Exercise passage:
'''

Africa

Why Africa Gets Fewer Jabs: Roots of Vaccine Apartheid

teleSUR – The batch of 600,000 vaccine doses landing in Ghana on February 24, 2021, was the first shipment to sub-Saharan Africa under the multilateral COVAX facility led by the United States and the European Unions. By then, tens of millions had already been vaccinated in the US and the UK, writes Howard Stein, a professor of Afroamerican and African studies at the UniversIty of Michigan, in Africa is a Country

Since then, “Africa accounts for the lowest number of doses that has been administered per 100 people (only 0.7 doses), compared to 5.0 doses for Asia, 8.0 doses for South America, 16 doses for Europe, and 27 for North America. At the current rate, the continent is expected to only reach herd immunity in 2023 at the earliest”, according to Uwagbale Edward-Ekpu, a Nigerian journalist specialized in Science and Technology.

At least five African countries could be able to develop and produce their own vaccines in order to avoid this “Vaccine Apartheid,” but they have chosen no to do so, reports Edward-Ekpu in Quartz, relying instead on imported technology.

The fundamental reason for all this, says Stern, lies on IMF and World Bank-promoted structural adjustment programs implemented in Africa in the 1980’s, which forced governments to adopt neoliberal economic policies, that in turn focused not only on restructuring services, finance and industry, but also on a cultural revolution of sorts.
Regarding Covid19, “the optimism that Africa would be spared by “early lockdown”, “less dense population, “the effect of ultraviolet”, “a climate that meant people spent more time outside” and “Africa’s youthful population” has rapidly faded. Officially there are now more than 100,000 deaths on the continent, but the real numbers are much higher due to the paucity of testing and the lack of capacity to accurately track and evaluate causes of mortality”.

“Following independence, higher education was a key part of the national development project and was aimed at training Africans to take on vital new roles as doctors, teachers, lawyers, civil servants, and economists”, Stern says.

“Economic curriculum in universities theorized about the nature of Africa’s integration into the global economy and the domestic policies needed to enhance development. Debates on the government strategies drew on diverse theoretical traditions such as institutional and structural economics. There was a general consensus on the need for African countries to use government tools to build an industrial base.”

Shocking neoliberal policies triggered resistance from African academic quarters, but the very same policies meant that African universities and institutes began to be grossly underfunded. “The World Bank and other donors realized that opposition could be demobilized, and “ownership” generated by incorporating the economics profession into the Western economic model”, Stern says.

'''

Problems and tasks:
1 > Do these statements agree with the article on vaccine access in Africa? (a) The first COVAX shipment to sub-Saharan Africa was delivered to Ghana. (b) Europe has administered more doses per 100 people than North America. (c) Official figures put deaths on the continent below 100,000. Answer yes or no for each, and quote the words from the article that decide it.
2 > Could you carry on the article about vaccine access in Africa, starting right after its final sentence?

Supplied records:
'''

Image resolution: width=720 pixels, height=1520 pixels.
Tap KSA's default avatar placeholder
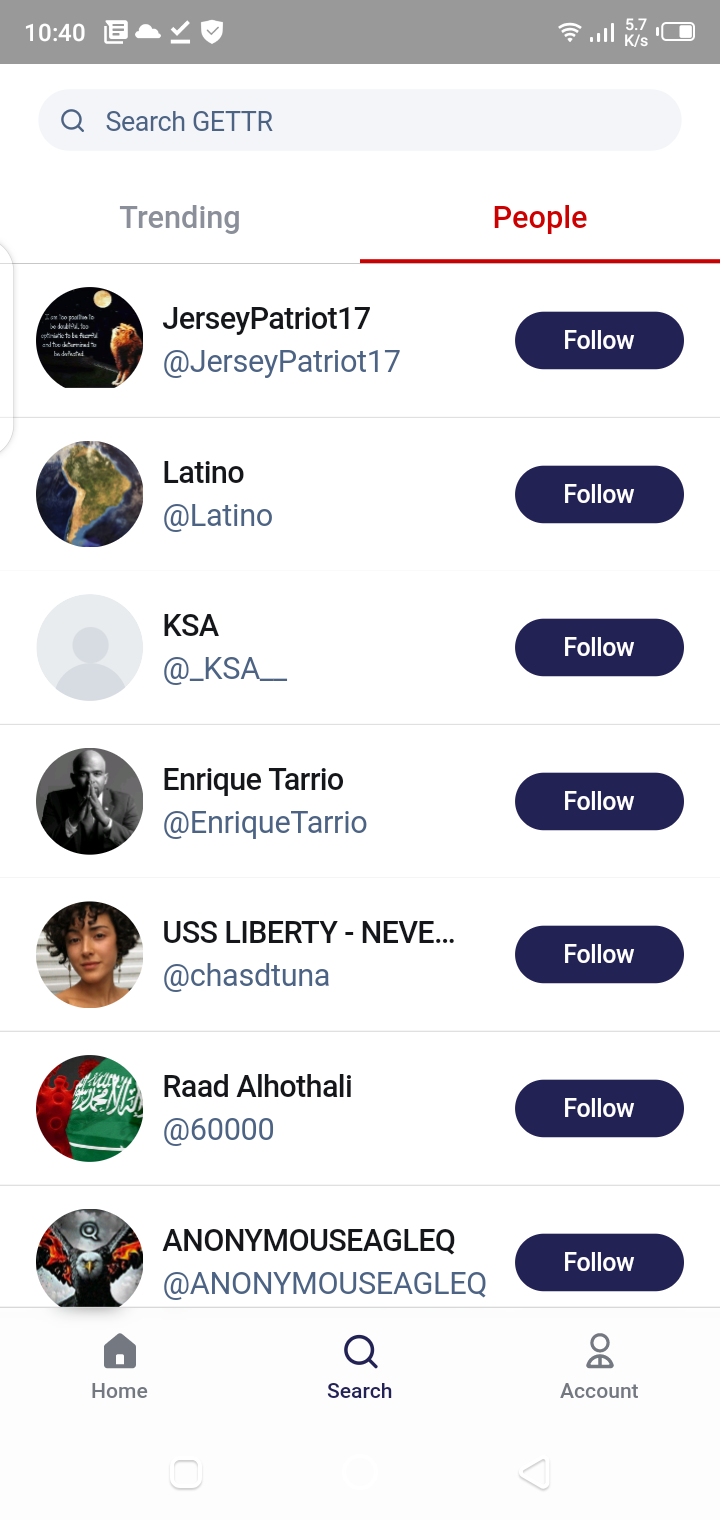point(90,647)
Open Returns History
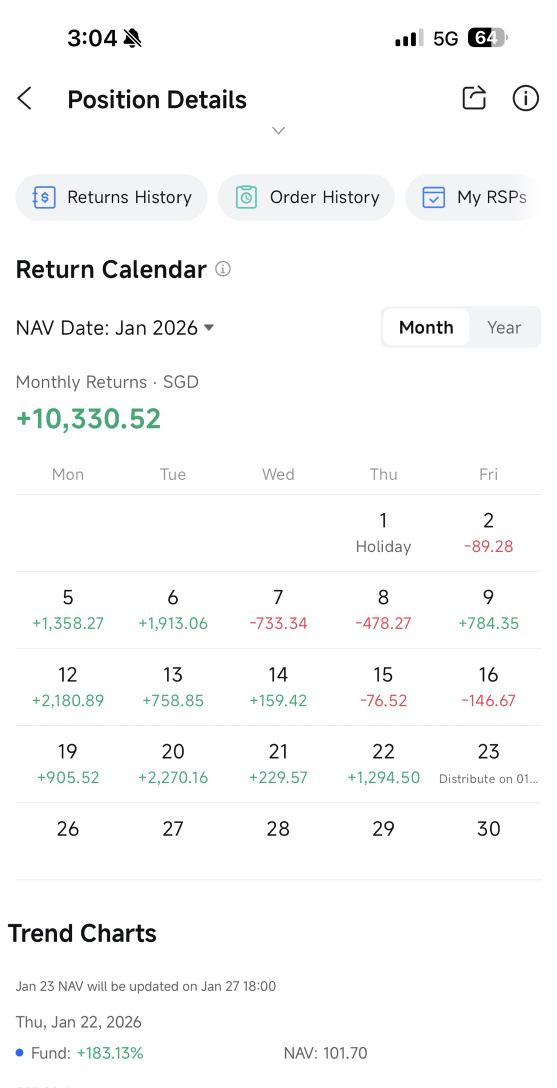This screenshot has height=1088, width=557. tap(112, 197)
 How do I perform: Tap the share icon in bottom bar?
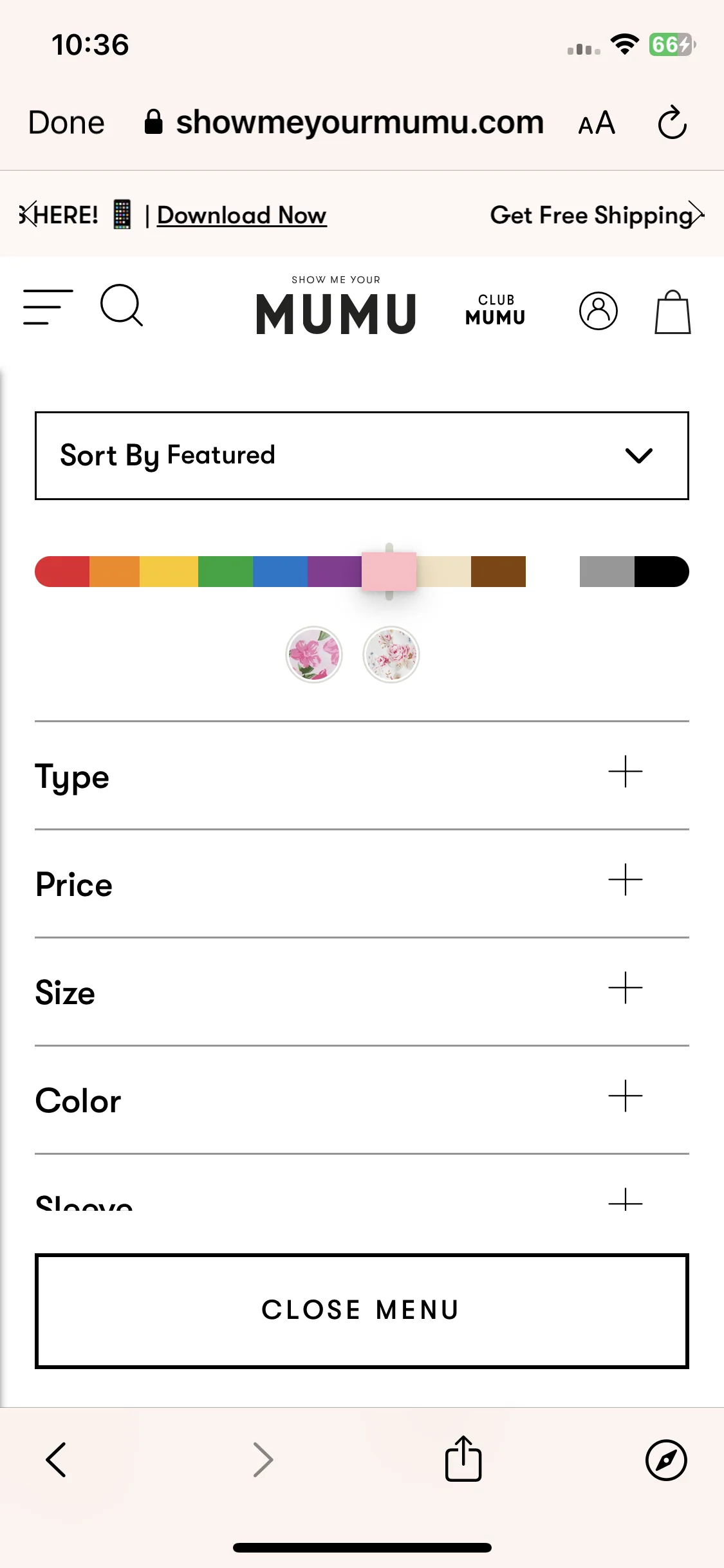[463, 1459]
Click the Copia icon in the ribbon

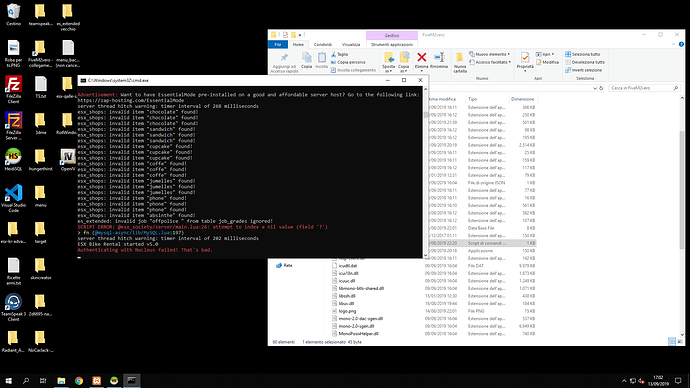[306, 60]
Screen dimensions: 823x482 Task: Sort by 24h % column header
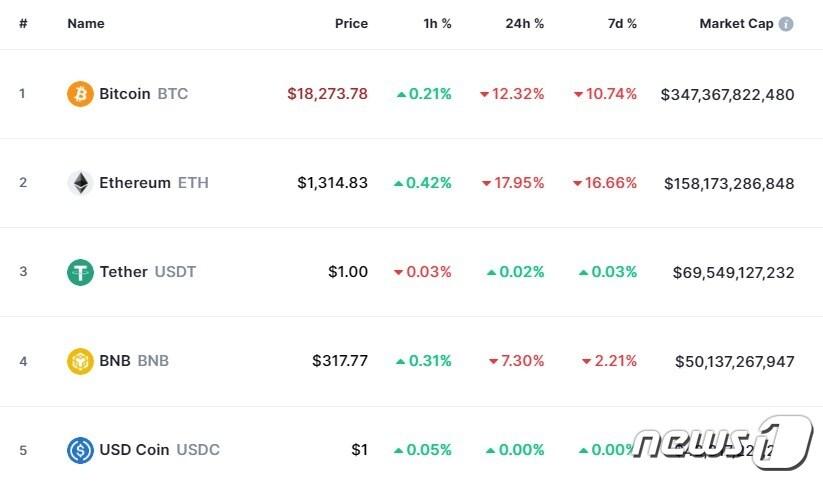(x=524, y=24)
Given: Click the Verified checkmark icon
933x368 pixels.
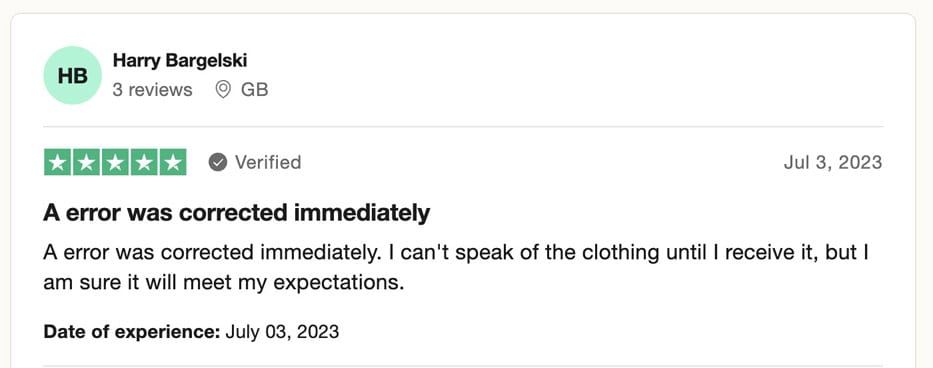Looking at the screenshot, I should click(x=218, y=162).

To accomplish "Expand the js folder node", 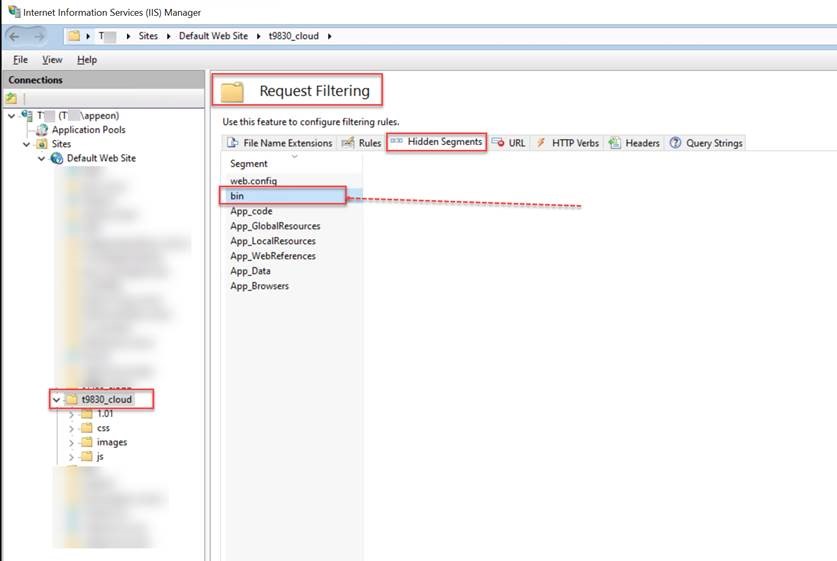I will pyautogui.click(x=72, y=456).
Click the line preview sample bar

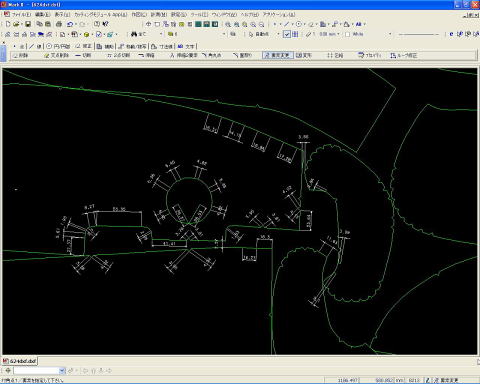pos(419,34)
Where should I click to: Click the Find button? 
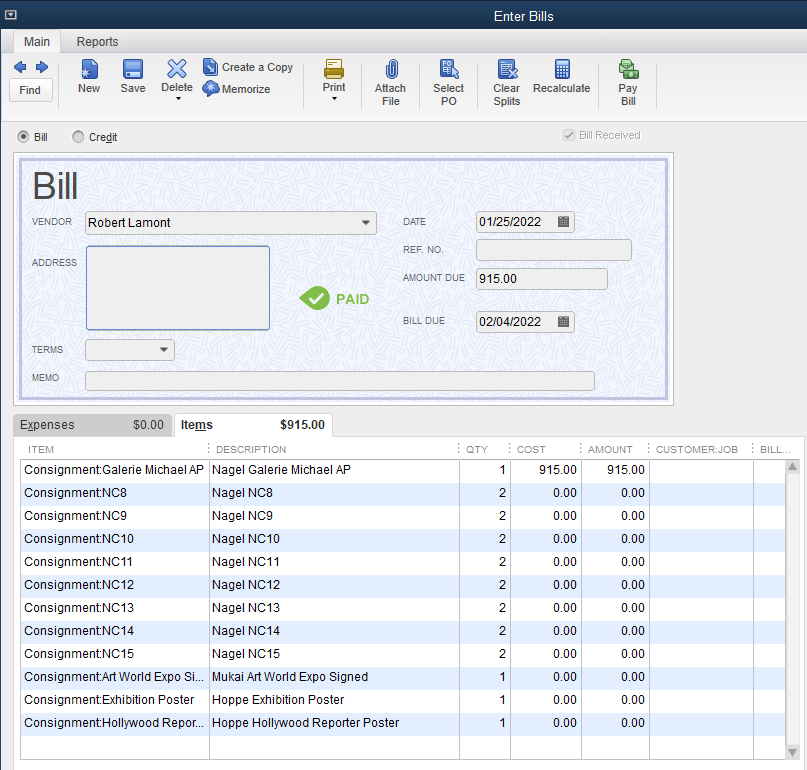click(30, 90)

'''

Expected outputs:
1 >
(a) Yes: "The batch of 600,000 vaccine doses landing in Ghana on February 24, 2021, was the first shipment to sub-Saharan Africa"
(b) No: "16 doses for Europe, and 27 for North America"
(c) No: "Officially there are now more than 100,000 deaths on the continent"

2 >
“Neoliberalism loosened restrictions on capital flows, privatized state enterprises, and liberalized trade undermining local manufacturing capacity leading to more reliance on imports of manufacturing goods including pharmaceuticals and other health commodities. Increasingly African countries became more dependent on exporting unprocessed raw materials for foreign exchange. Hence, adjustment led to the deindustrialization of the continent and returned Africa to its colonial style extraction economy with its problematic boom and bust commodity cycles. Manufacturing fell from 18% of GDP in 1980 to only 7%-9% after 2000”.

Following this path, Nigeria’s Edward-Ekpu points out,  the Afrieximbanks is ready to lend African countries up to 2 billion dollars to purchase US and European-manufactured vaccines, while the cost of developing an independent jab would cost a fraction of that: between $8 million to $350 million, which nobody seems willing to fund.

Edward-Ekpu underlines the sharp contrast between middle-income African countries policies such as Nigeria, Morocco, South Africa, Egypt, Senegal, with counterparts like India, Cuba, India, Vietnam, Kazakhstan, Turkey, Thailand, and Iran, all of which are developing vaccines and conducting clinical tests.

Not by accident, at the very outset of the Covid19 pandemic, Cuba launched a national crusade involving dozens of state pharma and biotech enterprises as well as research institutes, universities and hospitals, to develop its own vaccine, which was -also not by chance- named Soberana (Sovereign).

Five different vaccines are under development in the blockaded socialist island, two of them in the final stages of phase-three clinical trials. Cuba aims at producing 100 million doses, inoculate 100 percent of its population by midyear.